Bild: Auf der Flucht vor Gewalt und Elend: Darfur-Flüchtlinge warten auf die R…
Berlin taz | Verkohlte Aschehaufen reihen sich aneinander, aus einigen
steigt noch Rauch auf. „Das Lager ist endgültig zerstört“, heißt es im
Begleittext zu dieser [1][Videoaufnahme aus Darfur], die am Samstag
verbreitet wurde. Nichts sei vom Feuer verschont geblieben, selbst die
Wasserquellen seien zerstört.
„Es brennt in Sarfaya und benachbarten Dörfern“, berichtet eine weitere
Quelle über die neuesten Kämpfe unweit der Stadt El Fasher. Die
US-Regierung und die UNO [2][warnten am Wochenende] vor den „verheerenden“
Folgen von Kämpfen um die Hauptstadt der Provinz Nord-Darfur, „ein bereits
von Hungersnot betroffenes Gebiet“, wie UN-Generalsekretär António Guterres
[3][am Samstagabend mahnte].
Diese jüngste Zuspitzung ist nur einer von unzähligen solcher Vorfälle in
Sudan, ein Jahr nach Ausbruch des Krieges. Am 15. April 2023 trat der
damalige Vizepräsident Hamdan Daglo Hametti mit seiner paramilitärischen
Miliz RSF in den Aufstand gegen Staats- und Armeechef Abdelfattah
al-Burhan, um die Integration seiner Miliz in die Streitkräfte und damit
den Verlust seiner Kommandogewalt zu verhindern.

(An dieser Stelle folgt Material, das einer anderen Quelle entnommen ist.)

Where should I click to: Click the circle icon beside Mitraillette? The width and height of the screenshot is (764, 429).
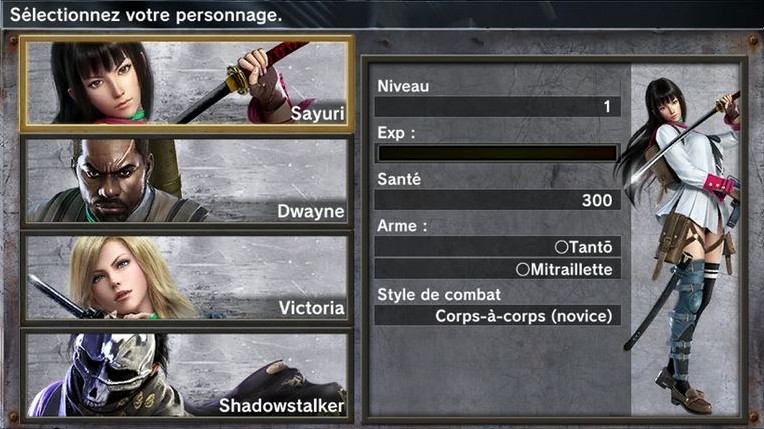[x=523, y=269]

Von einem Tag auf den anderen wurde Sudans Hauptstadt Khartum zum
Schlachtfeld. Ohne Rücksicht auf die Zivilbevölkerung beschossen beide
Seiten sich gegenseitig und die ganze Stadt mit schwerer Artillerie.
Hunderttausende ergriffen die Flucht, Ausländer wurden evakuiert, die
Regierung zog sich in die Hafenstadt Port Sudan am Roten Meer zurück.
## Erst brannte Khartum, heute das ganze Land
Ein Jahr später brennt nicht nur Khartum, sondern das ganze Land. Der Krieg
weitete sich ab Juni 2023 zunächst nach Westen aus, nach Darfur, wo
RSF-Führer Hametti beheimatet ist. Nur in El Fasher behielt die Armee die
Kontrolle, [4][die anderen vier Provinzhauptstädte] fielen bis November an
die RSF. Bei [5][Massakern der RSF] sollen Zehntausende getötet worden
sein.
Ab Dezember weitete die RSF ihre Angriffe auf den Süden und Osten Sudans
aus. [6][Wad Madani], eine Stadt voller Flüchtlinge aus Khartum und
Hauptstadt von Sudans Kornkammer Gezira, fiel Mitte Dezember 2023.
Inzwischen wurde auch der Bundesstaat Gedaref an Äthiopiens Grenze zum
Kriegsgebiet. In allen Konfliktgebieten agieren mittlerweile auch lokale
Milizen auf eigene Faust, denn keine der großen Kriegsparteien schert sich
um das Wohlergehen der Bevölkerung.
Die UN spricht von Sudan als der [7][größten Flüchtlingskrise der Welt].
Vor Kriegsbeginn waren 2,5 Millionen Menschen aus Sudan inner- und
außerhalb des Landes auf der Flucht, heute sind es 10,7 Millionen. 3,5
Millionen Menschen haben den Großraum Khartum verlassen, über die Hälfte
der Bevölkerung.
Sowohl Armee als auch RSF stellen den Krieg als einen zwischen Staatsmacht
und Rebellen dar. Die Armeeführung definiert die RSF als Terroristen, die
mit aller Härte zu zerschlagen seien. Die RSF posiert als Freiheitskämpfer
und sucht Verbündete unter Sudans ehemaliger Demokratiebewegung.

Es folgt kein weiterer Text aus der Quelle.